* _YOUR INSTRUCTIONS_
Read through the listing, and wherever a line holds the word "each", return it.

* _DATA FOR ANALYSIS_
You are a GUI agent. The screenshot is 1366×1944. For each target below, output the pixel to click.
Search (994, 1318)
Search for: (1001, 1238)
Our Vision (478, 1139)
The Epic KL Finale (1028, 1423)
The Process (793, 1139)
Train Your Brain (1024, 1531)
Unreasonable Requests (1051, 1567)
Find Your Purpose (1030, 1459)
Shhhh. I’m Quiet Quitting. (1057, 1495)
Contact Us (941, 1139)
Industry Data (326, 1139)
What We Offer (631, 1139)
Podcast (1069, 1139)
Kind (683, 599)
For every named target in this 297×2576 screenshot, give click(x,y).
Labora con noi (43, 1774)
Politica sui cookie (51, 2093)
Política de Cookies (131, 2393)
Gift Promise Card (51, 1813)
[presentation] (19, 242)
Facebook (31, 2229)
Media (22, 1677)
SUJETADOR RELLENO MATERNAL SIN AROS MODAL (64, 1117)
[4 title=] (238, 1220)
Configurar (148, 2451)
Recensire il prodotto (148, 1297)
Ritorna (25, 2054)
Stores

--

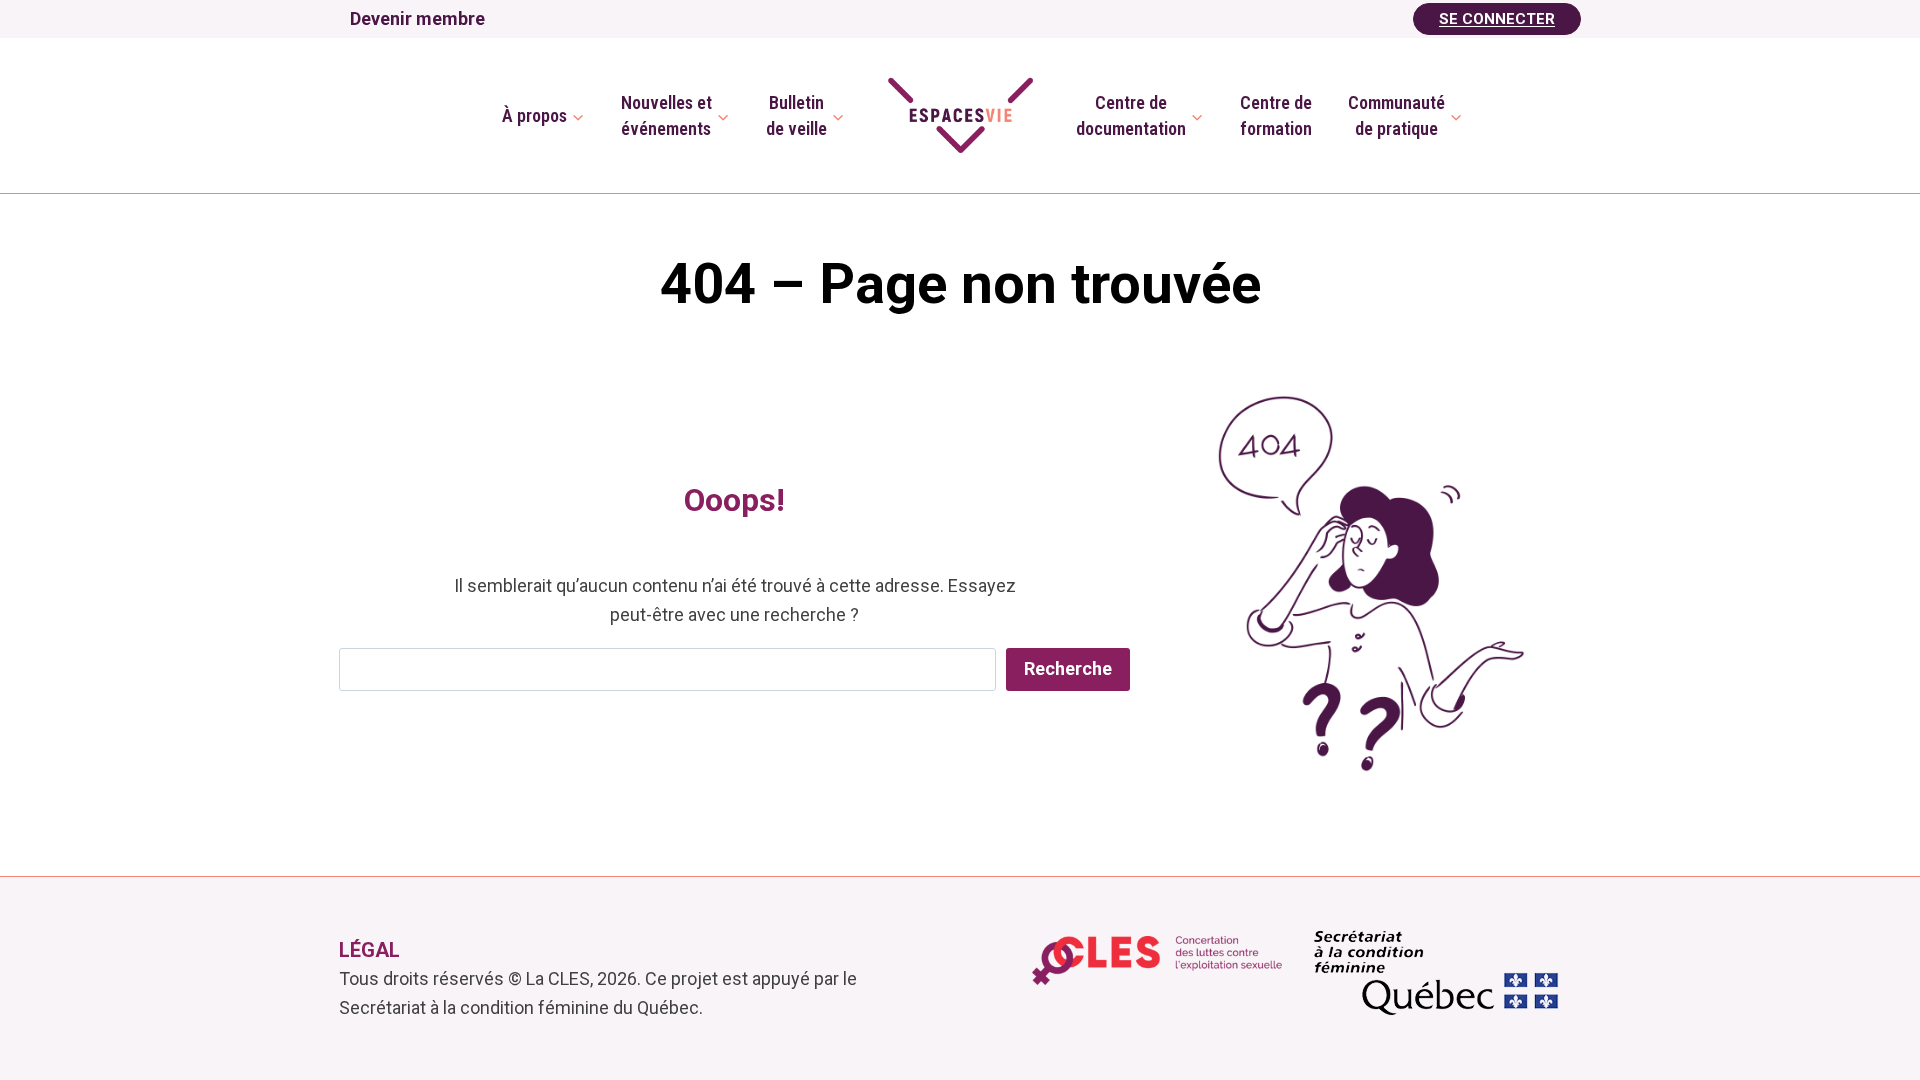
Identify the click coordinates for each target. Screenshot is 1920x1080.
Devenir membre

* _OUTPUT FOR THIS EXERCISE_
You are a GUI agent. The screenshot is 1366×1944. For each target below, output the pixel to click.
Identify the click coordinates for each target. Screenshot is 1920x1080.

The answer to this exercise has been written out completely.